*Goal 1*: Return the stretch from "But we are now" through "public sector unions." in the column on the tea party movement, copied word for word.

Friday, June 08, 2012
Though it hasn't been celebrated as such, Scott Walker's
victory in Wisconsin represents the full flowering of the tea party movement.
It is also a sign -- among others -- that the Republican Party has recaptured
its ideological core.
The tea partyers are often mischaracterized as extreme
right-wingers. Thus, proponents of same-sex marriage or unrestricted abortion
will invoke "tea party" elements as those most opposed to their
efforts. That's off target. Though many in the movement may have conservative
social views, those weren't the issues that spurred them to organize,
demonstrate and vote.
No, the tea partyers -- judging by their signs, speeches
and writings -- were alarmed about irresponsible government spending, bailouts
of the undeserving and spiraling debt. The tea partyers are actually the 21st
century "goo-goos" -- good government types -- the label that was
attached to progressives in the early 20th century. They aren't anarchists,
racists (as in the more febrile accusations of their opponents) or culture
warriors. They simply want to see government scale back and perform its
essential functions fairly, efficiently and honestly.
For some time, Republican office holders were little
better than Democrats when it came to spending, accountability and reform. The
size of government seemed to grow inexorably under both parties. Some
Republicans earned and deserved tea party disdain.
But we are now in an era of true Republican reform. The
reformers are Republican governors who, like Scott Walker, have chosen to
tackle the bloated budgets and corrupt bargains of state governments. At least
a half dozen Republican governors -- Bobby Jindal in Louisiana, Chris Christie
in New Jersey, Mitch Daniels in Indiana, Susana Martinez in New Mexico, Bob
McDonnell in Virginia, and Walker himself -- have taken on the public sector
unions frontally.
The word "corrupt" is not too strong for a
system that worked like this: Unions worked to elect Democrats. Once elected,
Democrats passed laws that permitted states to withhold union dues from state
employee paychecks, further enriching and entrenching public sector unions.
State governments then signed contracts with the unions giving far more
generous pay, work rules (like teacher tenure) and benefits than the average
taxpayer receives. Unions thus elected the people who sat across the table from
them in contract negotiations. As Victor Gotbaum, a New York City union leader
boasted, "We have the ability to elect our own boss." That mutual backscratching
has burdened taxpayers with pension and other liabilities mounting into the
trillions.
On his first day in office, Chris Christie signed an
executive order forbidding public sector unions from making political
contributions (corporations were already barred). He then embarked on the
grueling, but necessary, battle to require unionized teachers to accept
slightly less generous pensions and to make tiny contributions to their own
health insurance.

*Information provided*:
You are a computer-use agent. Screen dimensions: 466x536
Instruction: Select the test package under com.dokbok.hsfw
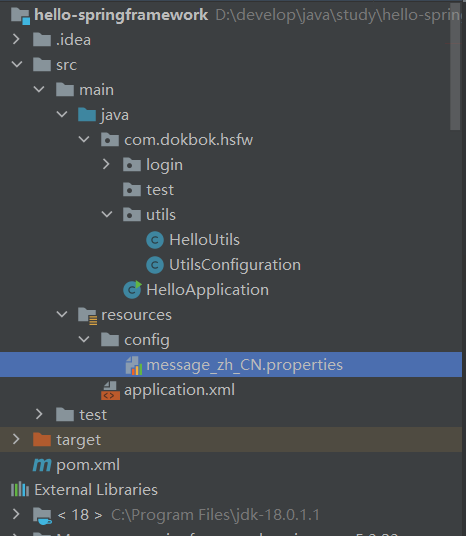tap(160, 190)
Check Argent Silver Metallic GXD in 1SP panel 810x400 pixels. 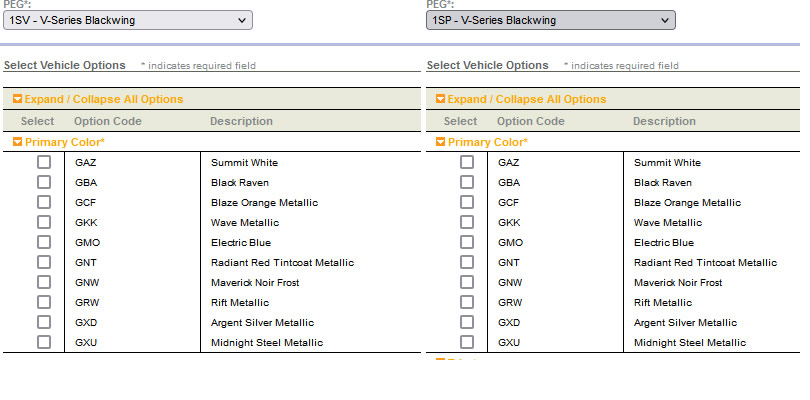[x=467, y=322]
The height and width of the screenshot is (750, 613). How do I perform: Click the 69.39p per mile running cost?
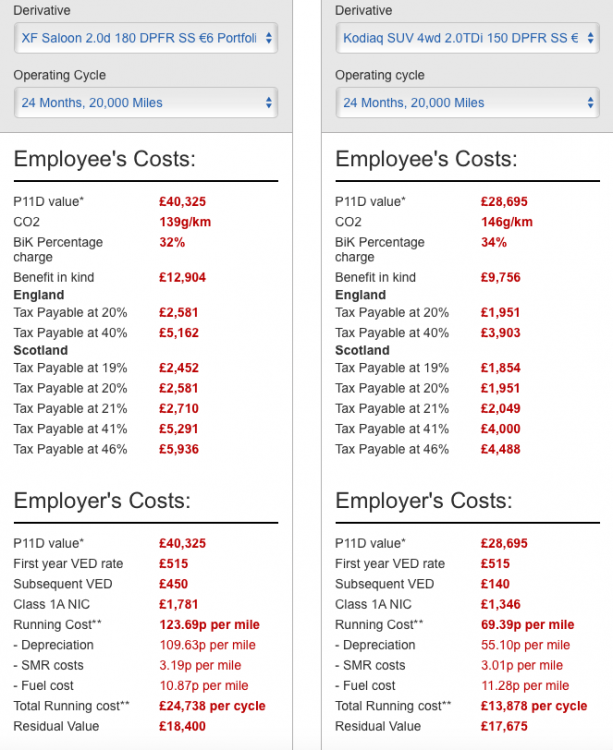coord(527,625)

--

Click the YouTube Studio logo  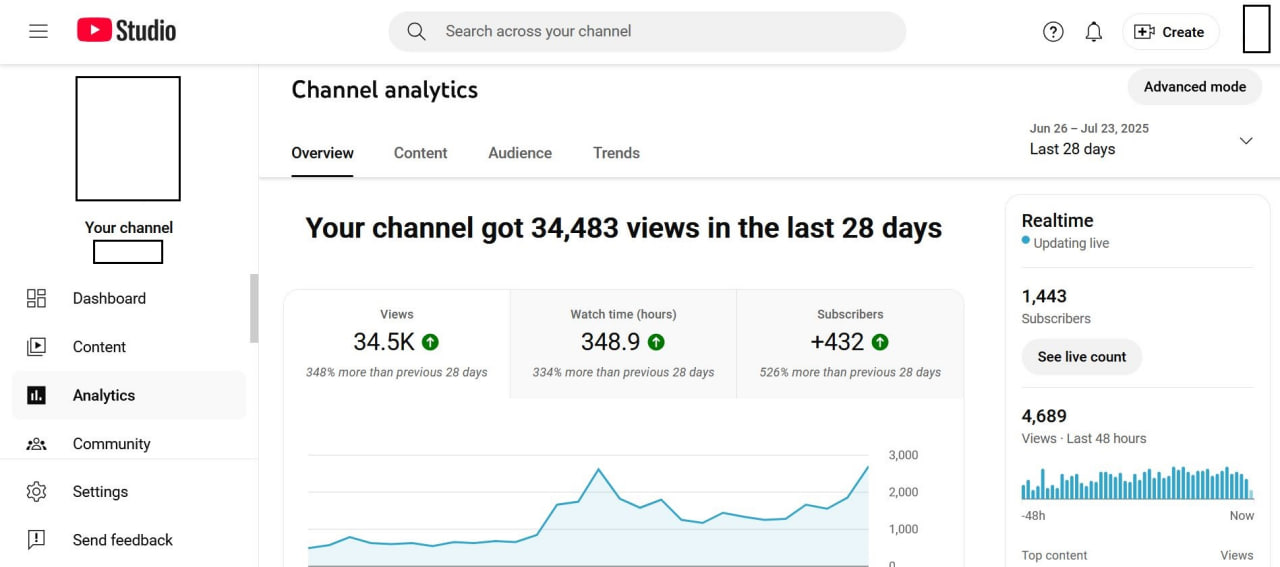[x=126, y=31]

*Goal 2*: Retype the stretch of the rows from the line that contains "The height and" through the line that contains "coord(527,625)", with no changes, leaving out the pictures.

*Correct answer 1*:
But we are now in an era of true Republican reform. The
reformers are Republican governors who, like Scott Walker, have chosen to
tackle the bloated budgets and corrupt bargains of state governments. At least
a half dozen Republican governors -- Bobby Jindal in Louisiana, Chris Christie
in New Jersey, Mitch Daniels in Indiana, Susana Martinez in New Mexico, Bob
McDonnell in Virginia, and Walker himself -- have taken on the public sector
unions frontally.
The word "corrupt" is not too strong for a
system that worked like this: Unions worked to elect Democrats. Once elected,
Democrats passed laws that permitted states to withhold union dues from state
employee paychecks, further enriching and entrenching public sector unions.

*Correct answer 2*:
The height and width of the screenshot is (750, 613). How do I perform: Click the 69.39p per mile running cost?
coord(527,625)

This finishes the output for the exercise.